テレサはバリで霊能者としての仕事も増えた。彼女のもとへジャカルタから相談にくるクライアントもかなりいると話した。我が家の仕事が終わったあとや休日に依頼を受けるそうだ。


テレサはわたしたちのビジネスにも貢献してくれた。我が家のアシスタントからビジネスマネージャーを任せる立場に変わった。

ビラのプールサイドでそのことを告げると「マサオ ありがとう。感謝します」と目に涙を浮かべて喜んでいた。

工房を探し、職人を集めて管理するなどマネージャーとしての能力も十分に発揮した。

数か月すると職人からよからぬ噂が聞えてきた。給料が遅延することが多いと苦情がきたのだ。

職人は我が家のビラにきて訴えた。

「われわれには給料を払ってくれないのに、テレサは男と一緒に毎日出前をとり、男の家族をジャカルタから呼んで散在している。このままでは馬鹿らしくて働けない」

テレサを信頼していたので職人の話だけを聞くわけにはいかない。
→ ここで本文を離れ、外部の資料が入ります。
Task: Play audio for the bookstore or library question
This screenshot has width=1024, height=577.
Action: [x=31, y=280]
しばらく様子をみることにした。

わたしは日本に一時帰国することになった。帰りの便をガルーダから日本航空に変更したので既に購入したガルーダ便のチケットを払い戻す手続きをテレサに依頼した。しかしこれが間違いだったことに後で気が付くことになる。


日本からバリに戻りテレサに航空チケットの払い戻しはまだかと聞いた。

「今、手続き中で申し越しかかる」

7万5千円のチケット代は大きい。何回もまだかと尋ねるがまだ処理中だと答えるのでわたしも疑いが起きた。

「テレサ この間から何回も聞いたがいつも処理中と答えるが。ガルーダの担当者に電話してわたしに代わって欲しい。確認するから」

そういうと顔色が変わった。「やはりおかしいな」と思いながらテレサを眺めているとガルーダの担当者とインドネシア語で事前に話を合わせてくれと頼んでいるように思えた。わたしはインドネシア語は少ししかわからない。しかし顔色をみていると感が働く。

ガルーダ担当者は「ただいま処理中でございます。もう少しお待ちください」と言った。

「もうすでに3週間たつが。信用できないので今からガルーダオフィスに行って確認するが」そういうと相手はテレサに代わってくれという。さすがにテレサに話を合わせると自分の身が危なくなると思ったのだろう。

電話に変わった後にテレサは払い戻し金を手にしたが仕事の資金繰りのために使ってしまったと述べた。必ず返すからとも繰り返した。

「テレサ もうこんなことになったら仕事を一緒にやっていくことはできないね。払い戻し金はもういいよ。信頼していたのに。一番悲しいのはわたしだよ」


既に長い年月が経ち、わたしの心情も変化している。バリの地で日本の倫理観を性急に求めたことに一片の悔いが芽生えている。もしも再会することがあったならそのことを伝えたい。